(Stored items)
= = = =

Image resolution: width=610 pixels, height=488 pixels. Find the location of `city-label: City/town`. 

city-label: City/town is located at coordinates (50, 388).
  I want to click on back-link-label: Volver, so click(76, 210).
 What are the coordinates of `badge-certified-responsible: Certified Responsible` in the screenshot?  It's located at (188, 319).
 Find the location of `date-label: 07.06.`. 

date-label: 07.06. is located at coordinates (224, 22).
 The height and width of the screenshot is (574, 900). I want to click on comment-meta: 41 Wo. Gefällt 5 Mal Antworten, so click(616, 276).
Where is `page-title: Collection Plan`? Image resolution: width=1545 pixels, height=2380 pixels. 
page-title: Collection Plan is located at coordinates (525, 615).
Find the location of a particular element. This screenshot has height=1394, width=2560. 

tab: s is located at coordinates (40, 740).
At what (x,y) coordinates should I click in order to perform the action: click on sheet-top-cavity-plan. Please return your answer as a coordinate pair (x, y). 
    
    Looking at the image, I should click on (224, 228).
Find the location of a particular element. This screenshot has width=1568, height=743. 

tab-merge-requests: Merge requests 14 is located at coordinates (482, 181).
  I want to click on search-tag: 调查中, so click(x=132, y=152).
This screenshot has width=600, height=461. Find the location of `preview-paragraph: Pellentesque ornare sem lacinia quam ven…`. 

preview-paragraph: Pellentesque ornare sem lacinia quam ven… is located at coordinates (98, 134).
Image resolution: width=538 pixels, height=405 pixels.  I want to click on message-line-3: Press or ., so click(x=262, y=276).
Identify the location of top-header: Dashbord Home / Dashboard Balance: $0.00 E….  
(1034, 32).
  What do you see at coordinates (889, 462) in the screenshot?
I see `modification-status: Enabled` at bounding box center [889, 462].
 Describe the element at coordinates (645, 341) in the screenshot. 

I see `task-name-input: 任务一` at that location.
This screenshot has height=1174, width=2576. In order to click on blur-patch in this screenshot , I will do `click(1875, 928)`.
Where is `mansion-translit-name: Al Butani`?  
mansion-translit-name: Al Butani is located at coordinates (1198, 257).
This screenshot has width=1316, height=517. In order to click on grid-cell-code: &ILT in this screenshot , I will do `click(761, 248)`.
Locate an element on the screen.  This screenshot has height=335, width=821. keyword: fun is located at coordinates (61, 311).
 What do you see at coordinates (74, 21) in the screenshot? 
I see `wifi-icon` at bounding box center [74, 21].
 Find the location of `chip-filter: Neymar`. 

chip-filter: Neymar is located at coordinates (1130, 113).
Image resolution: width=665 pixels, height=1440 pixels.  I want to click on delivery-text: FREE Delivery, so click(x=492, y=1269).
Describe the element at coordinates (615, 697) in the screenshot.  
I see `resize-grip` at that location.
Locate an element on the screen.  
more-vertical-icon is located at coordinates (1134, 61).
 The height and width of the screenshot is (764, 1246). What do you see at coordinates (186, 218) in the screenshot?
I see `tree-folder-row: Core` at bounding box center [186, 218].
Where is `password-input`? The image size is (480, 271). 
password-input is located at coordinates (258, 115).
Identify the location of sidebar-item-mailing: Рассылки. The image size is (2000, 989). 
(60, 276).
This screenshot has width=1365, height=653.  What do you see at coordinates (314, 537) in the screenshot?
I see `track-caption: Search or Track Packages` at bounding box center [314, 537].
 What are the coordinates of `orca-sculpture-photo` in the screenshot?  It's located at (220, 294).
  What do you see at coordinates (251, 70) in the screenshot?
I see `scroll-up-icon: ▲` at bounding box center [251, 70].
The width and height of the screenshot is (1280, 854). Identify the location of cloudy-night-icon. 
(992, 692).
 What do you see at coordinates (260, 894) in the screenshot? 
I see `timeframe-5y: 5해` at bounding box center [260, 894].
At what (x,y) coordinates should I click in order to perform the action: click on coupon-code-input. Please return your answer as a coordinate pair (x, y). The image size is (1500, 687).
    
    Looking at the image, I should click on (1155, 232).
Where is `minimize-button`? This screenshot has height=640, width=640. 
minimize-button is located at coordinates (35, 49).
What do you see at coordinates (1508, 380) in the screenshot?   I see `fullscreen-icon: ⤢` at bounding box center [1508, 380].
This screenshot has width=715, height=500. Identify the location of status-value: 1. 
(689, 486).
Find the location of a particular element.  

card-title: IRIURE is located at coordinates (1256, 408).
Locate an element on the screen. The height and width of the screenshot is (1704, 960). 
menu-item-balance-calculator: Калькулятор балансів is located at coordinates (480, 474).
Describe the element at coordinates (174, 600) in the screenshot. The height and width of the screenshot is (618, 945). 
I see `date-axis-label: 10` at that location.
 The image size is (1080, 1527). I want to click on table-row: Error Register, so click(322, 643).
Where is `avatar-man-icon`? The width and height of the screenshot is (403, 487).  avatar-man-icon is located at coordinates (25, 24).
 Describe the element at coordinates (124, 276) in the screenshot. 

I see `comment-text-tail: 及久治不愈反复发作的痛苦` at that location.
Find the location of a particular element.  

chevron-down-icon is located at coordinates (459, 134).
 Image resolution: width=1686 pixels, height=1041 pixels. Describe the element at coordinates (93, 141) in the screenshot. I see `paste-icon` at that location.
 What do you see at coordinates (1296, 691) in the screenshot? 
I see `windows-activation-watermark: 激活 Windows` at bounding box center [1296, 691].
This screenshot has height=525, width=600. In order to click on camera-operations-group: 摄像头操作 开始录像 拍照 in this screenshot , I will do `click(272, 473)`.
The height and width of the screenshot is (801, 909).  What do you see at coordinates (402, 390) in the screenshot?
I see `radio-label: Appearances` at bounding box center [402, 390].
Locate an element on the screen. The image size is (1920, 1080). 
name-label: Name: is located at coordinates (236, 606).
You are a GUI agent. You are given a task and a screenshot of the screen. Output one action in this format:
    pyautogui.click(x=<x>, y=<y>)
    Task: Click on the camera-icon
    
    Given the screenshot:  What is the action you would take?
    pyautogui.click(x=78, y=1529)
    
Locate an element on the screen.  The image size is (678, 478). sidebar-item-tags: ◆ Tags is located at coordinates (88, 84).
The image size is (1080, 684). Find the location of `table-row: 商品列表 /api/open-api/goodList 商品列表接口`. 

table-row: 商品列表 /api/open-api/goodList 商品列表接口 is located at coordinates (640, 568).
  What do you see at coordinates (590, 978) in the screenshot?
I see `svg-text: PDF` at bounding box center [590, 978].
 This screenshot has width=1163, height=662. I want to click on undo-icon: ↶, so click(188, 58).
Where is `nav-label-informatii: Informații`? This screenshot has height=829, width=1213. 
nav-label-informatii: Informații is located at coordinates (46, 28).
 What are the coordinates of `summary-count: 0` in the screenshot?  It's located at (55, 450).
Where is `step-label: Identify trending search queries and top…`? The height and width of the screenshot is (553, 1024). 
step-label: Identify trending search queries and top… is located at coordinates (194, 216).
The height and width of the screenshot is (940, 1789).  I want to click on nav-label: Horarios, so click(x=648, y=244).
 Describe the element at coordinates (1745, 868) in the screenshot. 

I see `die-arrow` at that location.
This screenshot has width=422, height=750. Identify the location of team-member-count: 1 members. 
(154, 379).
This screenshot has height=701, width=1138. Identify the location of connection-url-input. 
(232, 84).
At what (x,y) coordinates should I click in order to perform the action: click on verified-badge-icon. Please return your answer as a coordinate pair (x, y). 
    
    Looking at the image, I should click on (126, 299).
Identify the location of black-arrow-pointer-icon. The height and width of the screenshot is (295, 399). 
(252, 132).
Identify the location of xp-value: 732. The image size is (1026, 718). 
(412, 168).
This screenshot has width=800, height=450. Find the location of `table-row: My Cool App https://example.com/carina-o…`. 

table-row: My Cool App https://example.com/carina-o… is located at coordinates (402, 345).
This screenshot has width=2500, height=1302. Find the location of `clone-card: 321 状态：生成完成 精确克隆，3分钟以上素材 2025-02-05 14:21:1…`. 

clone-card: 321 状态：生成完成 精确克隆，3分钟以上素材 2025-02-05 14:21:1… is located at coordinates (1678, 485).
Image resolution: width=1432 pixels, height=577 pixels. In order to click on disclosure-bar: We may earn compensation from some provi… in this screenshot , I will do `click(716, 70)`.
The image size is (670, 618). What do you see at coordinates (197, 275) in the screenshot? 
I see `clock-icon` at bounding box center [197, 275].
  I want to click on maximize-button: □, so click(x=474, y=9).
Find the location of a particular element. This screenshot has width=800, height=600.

= = = =

Recast the lines of the items above as a numbered list, starting at the line that contains "What do you see at coordinates (889, 462)" and ending at the line that contains "mansion-translit-name: Al Butani is", with blank lines left out.

1.   What do you see at coordinates (889, 462) in the screenshot?
2. I see `modification-status: Enabled` at bounding box center [889, 462].
3.  Describe the element at coordinates (645, 341) in the screenshot. 
4. I see `task-name-input: 任务一` at that location.
5. This screenshot has height=1174, width=2576. In order to click on blur-patch in this screenshot , I will do `click(1875, 928)`.
6. Where is `mansion-translit-name: Al Butani`?  
7. mansion-translit-name: Al Butani is located at coordinates (1198, 257).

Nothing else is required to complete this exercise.